=== Begin Enclosure ===
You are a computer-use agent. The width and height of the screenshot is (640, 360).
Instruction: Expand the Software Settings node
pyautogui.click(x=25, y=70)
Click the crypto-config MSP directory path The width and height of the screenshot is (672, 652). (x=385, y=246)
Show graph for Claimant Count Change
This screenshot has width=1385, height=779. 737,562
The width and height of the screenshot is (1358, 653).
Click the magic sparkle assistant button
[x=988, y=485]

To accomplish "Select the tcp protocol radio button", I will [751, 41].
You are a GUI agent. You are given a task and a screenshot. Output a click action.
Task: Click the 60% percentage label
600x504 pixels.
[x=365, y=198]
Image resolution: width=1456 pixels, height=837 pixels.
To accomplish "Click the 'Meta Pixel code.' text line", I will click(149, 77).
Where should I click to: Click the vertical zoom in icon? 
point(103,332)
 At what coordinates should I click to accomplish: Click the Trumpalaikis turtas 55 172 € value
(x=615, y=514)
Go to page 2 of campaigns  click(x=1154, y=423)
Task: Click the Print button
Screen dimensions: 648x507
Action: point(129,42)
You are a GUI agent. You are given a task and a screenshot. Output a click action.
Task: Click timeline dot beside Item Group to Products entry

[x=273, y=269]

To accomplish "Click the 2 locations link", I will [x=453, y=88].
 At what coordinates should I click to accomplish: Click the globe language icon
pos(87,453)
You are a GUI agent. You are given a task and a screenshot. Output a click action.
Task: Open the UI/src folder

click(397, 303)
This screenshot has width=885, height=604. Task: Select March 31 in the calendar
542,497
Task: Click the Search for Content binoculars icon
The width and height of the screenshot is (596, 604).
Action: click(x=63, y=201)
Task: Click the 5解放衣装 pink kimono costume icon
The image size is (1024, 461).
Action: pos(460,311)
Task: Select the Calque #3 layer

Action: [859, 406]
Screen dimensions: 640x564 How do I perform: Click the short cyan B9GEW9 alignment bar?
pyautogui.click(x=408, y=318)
=== End Enclosure ===
ASSIGNED TASK:
A complete, exact copy of the records is what is needed.

SOLUTION TO THE EXERCISE:
You are a computer-use agent. The width and height of the screenshot is (640, 360).
Instruction: Expand the Software Settings node
pyautogui.click(x=25, y=70)
Click the crypto-config MSP directory path The width and height of the screenshot is (672, 652). (x=385, y=246)
Show graph for Claimant Count Change
This screenshot has width=1385, height=779. 737,562
The width and height of the screenshot is (1358, 653).
Click the magic sparkle assistant button
[x=988, y=485]

To accomplish "Select the tcp protocol radio button", I will [751, 41].
You are a GUI agent. You are given a task and a screenshot. Output a click action.
Task: Click the 60% percentage label
600x504 pixels.
[x=365, y=198]
Image resolution: width=1456 pixels, height=837 pixels.
To accomplish "Click the 'Meta Pixel code.' text line", I will click(149, 77).
Where should I click to: Click the vertical zoom in icon? 
point(103,332)
 At what coordinates should I click to accomplish: Click the Trumpalaikis turtas 55 172 € value
(x=615, y=514)
Go to page 2 of campaigns  click(x=1154, y=423)
Task: Click the Print button
Screen dimensions: 648x507
Action: point(129,42)
You are a GUI agent. You are given a task and a screenshot. Output a click action.
Task: Click timeline dot beside Item Group to Products entry

[x=273, y=269]

To accomplish "Click the 2 locations link", I will [x=453, y=88].
 At what coordinates should I click to accomplish: Click the globe language icon
pos(87,453)
You are a GUI agent. You are given a task and a screenshot. Output a click action.
Task: Open the UI/src folder

click(397, 303)
This screenshot has width=885, height=604. Task: Select March 31 in the calendar
542,497
Task: Click the Search for Content binoculars icon
The width and height of the screenshot is (596, 604).
Action: click(x=63, y=201)
Task: Click the 5解放衣装 pink kimono costume icon
The image size is (1024, 461).
Action: pos(460,311)
Task: Select the Calque #3 layer

Action: [859, 406]
Screen dimensions: 640x564 How do I perform: Click the short cyan B9GEW9 alignment bar?
pyautogui.click(x=408, y=318)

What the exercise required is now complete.